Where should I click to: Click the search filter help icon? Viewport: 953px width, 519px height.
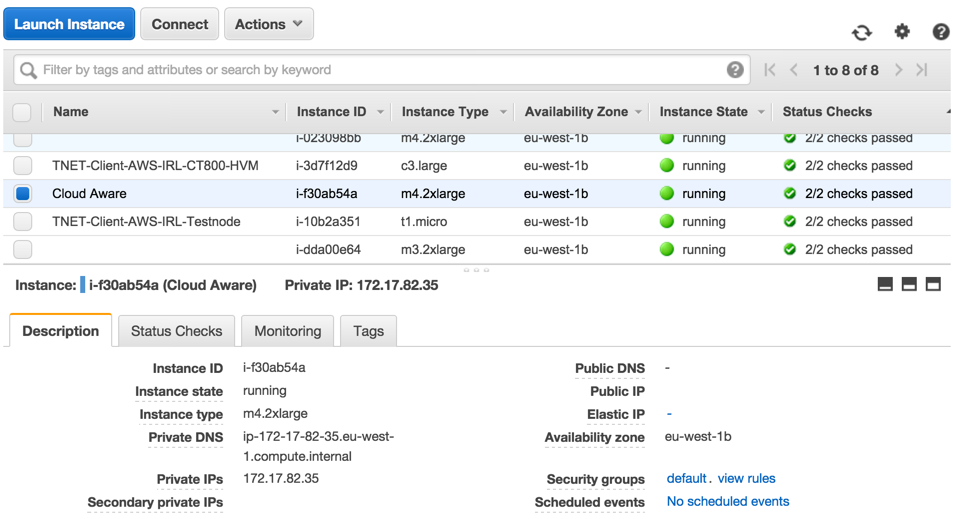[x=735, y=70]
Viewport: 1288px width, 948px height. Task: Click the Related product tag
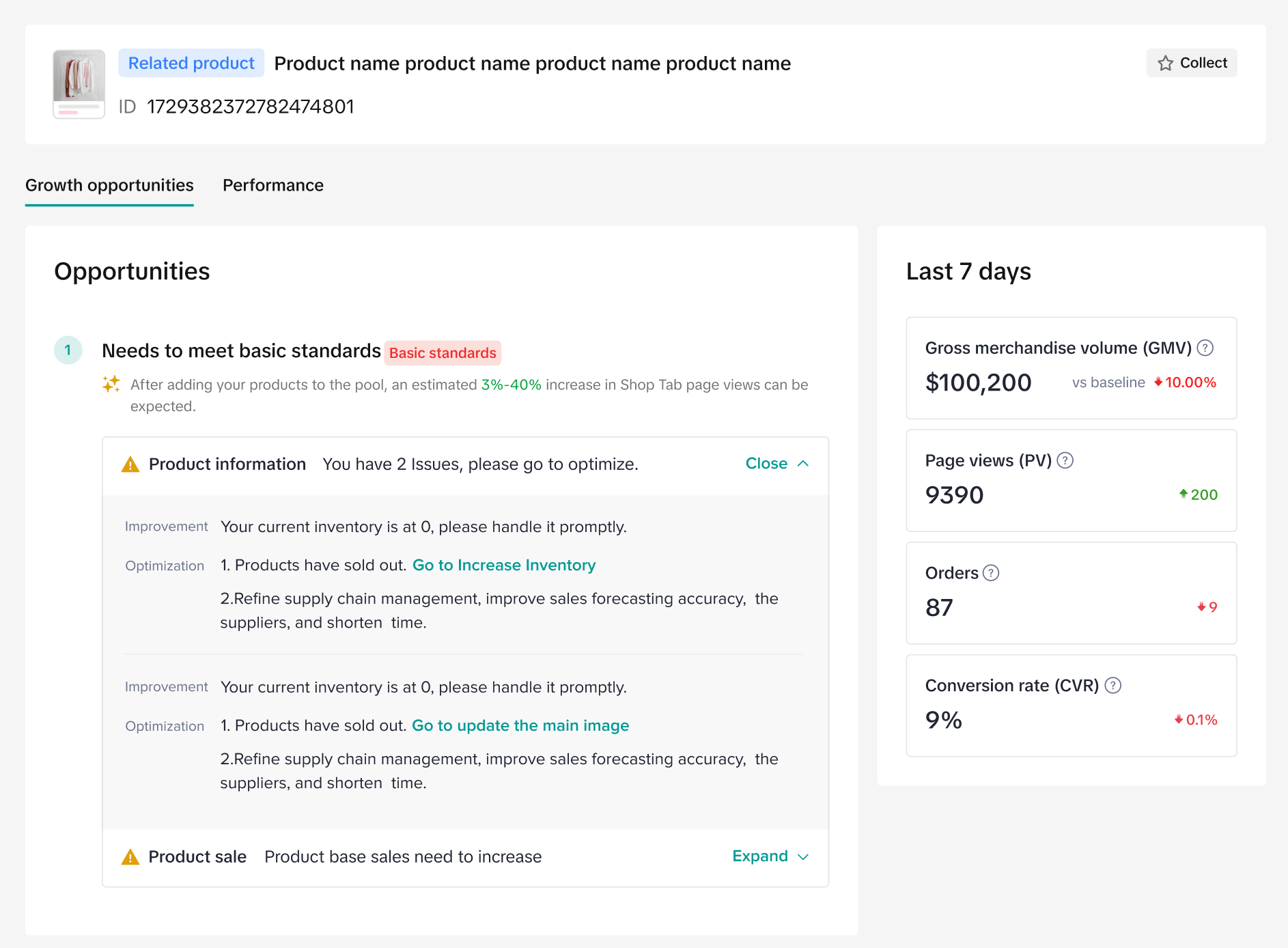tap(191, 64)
________________
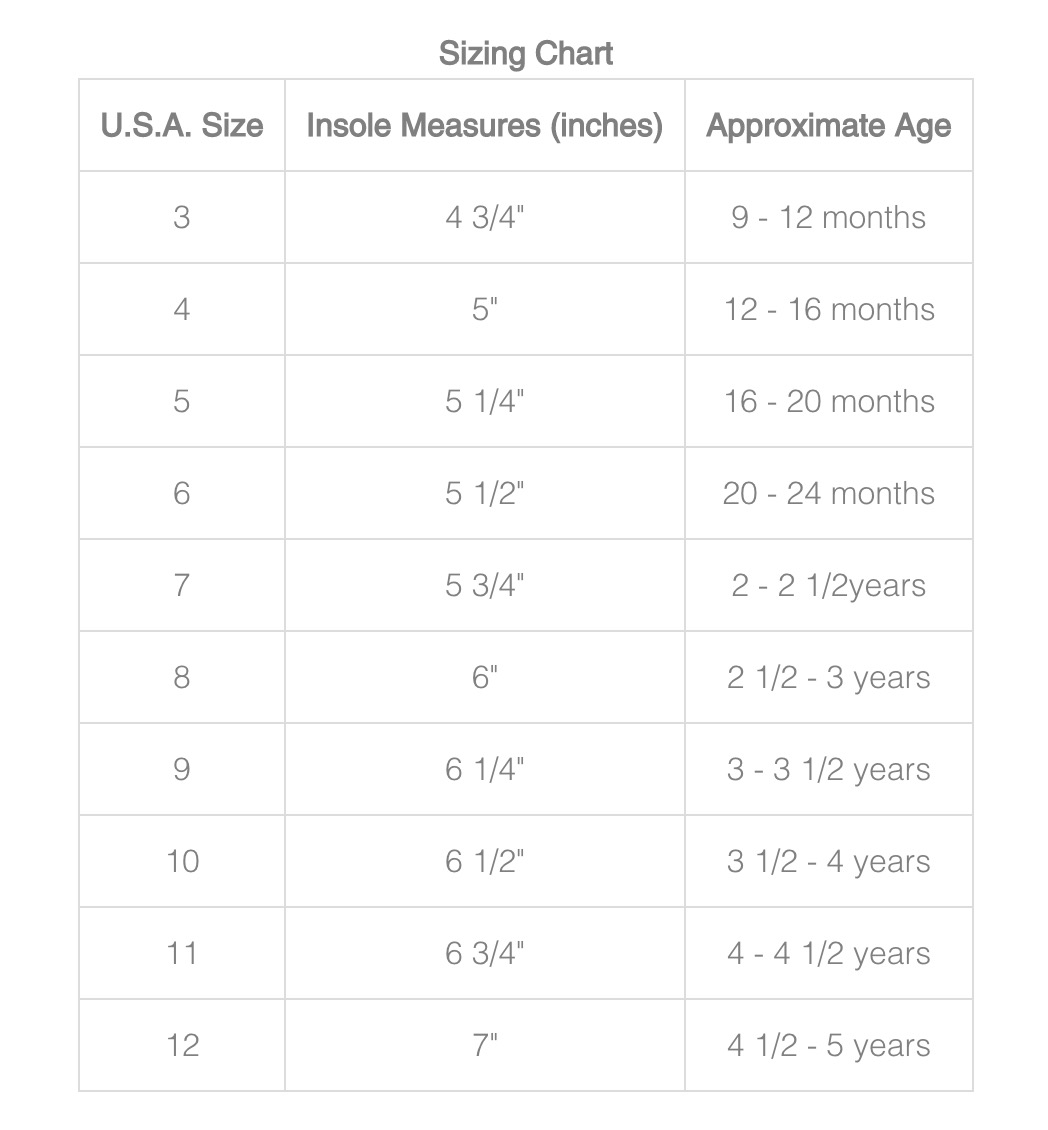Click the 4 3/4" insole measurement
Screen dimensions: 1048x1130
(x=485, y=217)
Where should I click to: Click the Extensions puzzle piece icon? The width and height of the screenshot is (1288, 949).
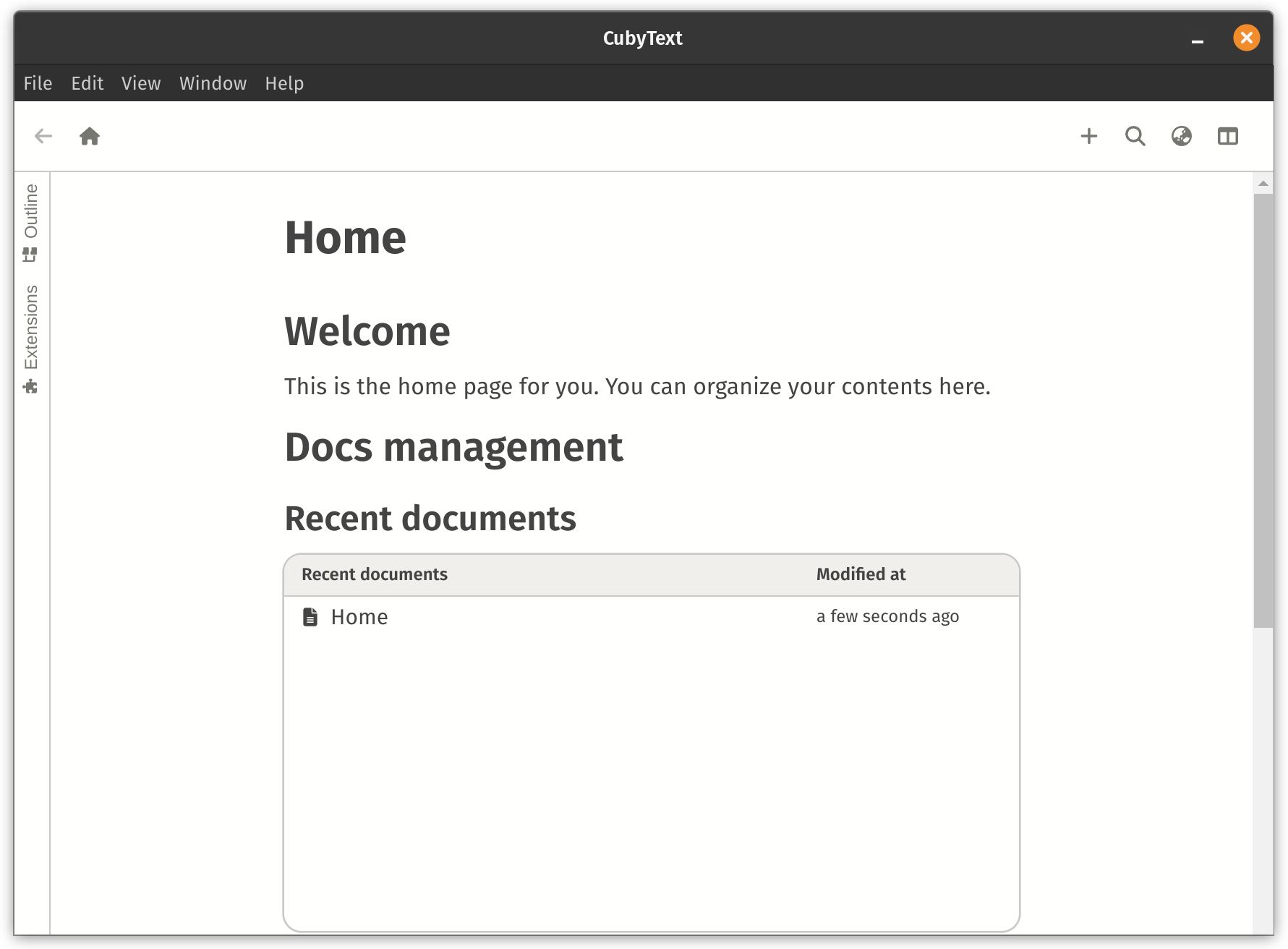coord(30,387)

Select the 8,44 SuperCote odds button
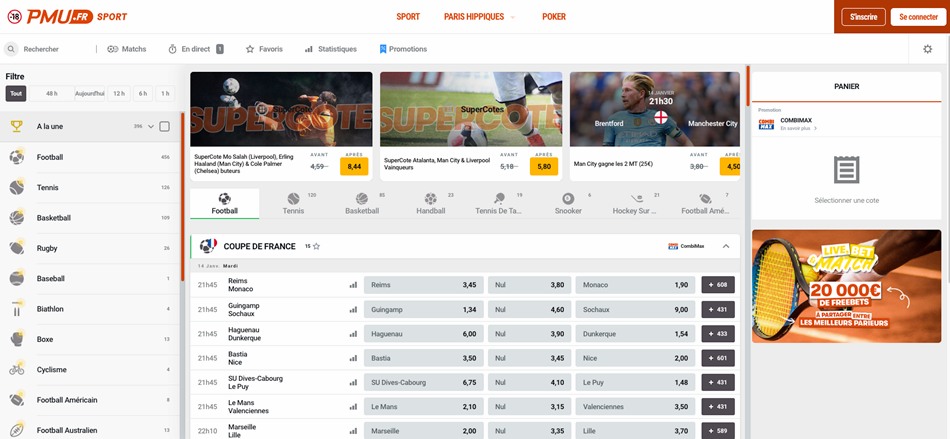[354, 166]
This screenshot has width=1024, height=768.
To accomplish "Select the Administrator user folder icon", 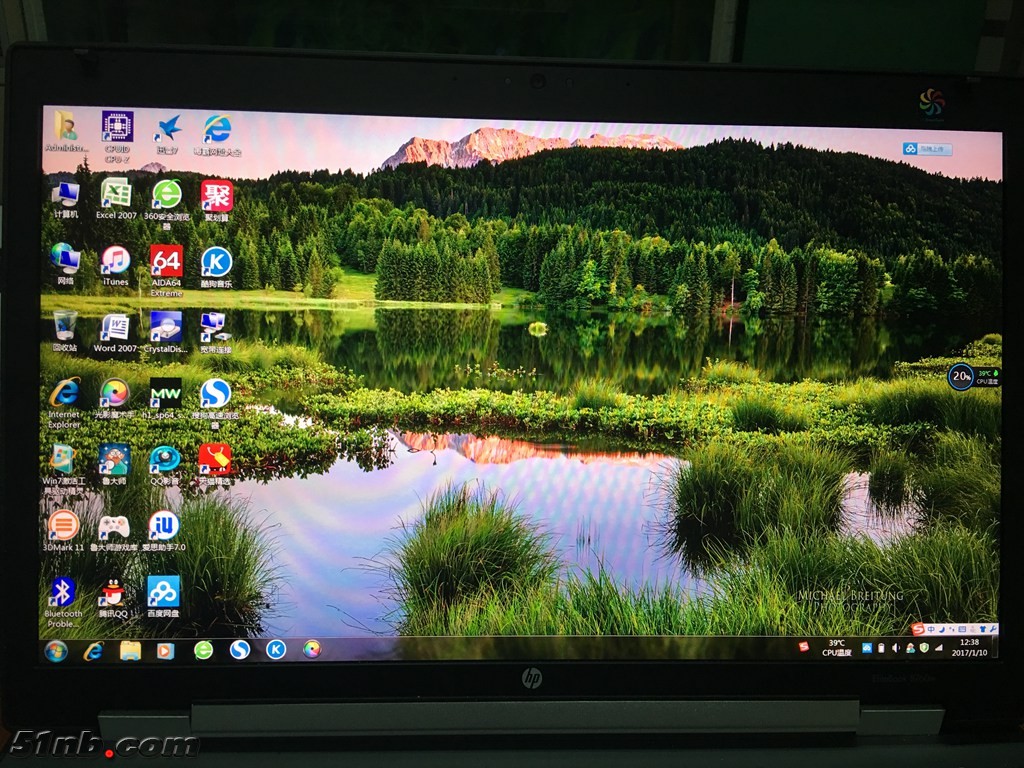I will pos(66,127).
________________
To do -
Write out the rows, copying each character exactly as it appears, from the line containing "Where should I click to: Click the search" through the line containing "tap(191, 64)", including both of those lines. Leave the pictures out.

Right answer -
Where should I click to: Click the search filter help icon? Viewport: 953px width, 519px height.
[x=735, y=70]
Viewport: 1288px width, 948px height. Task: Click the Related product tag
tap(191, 64)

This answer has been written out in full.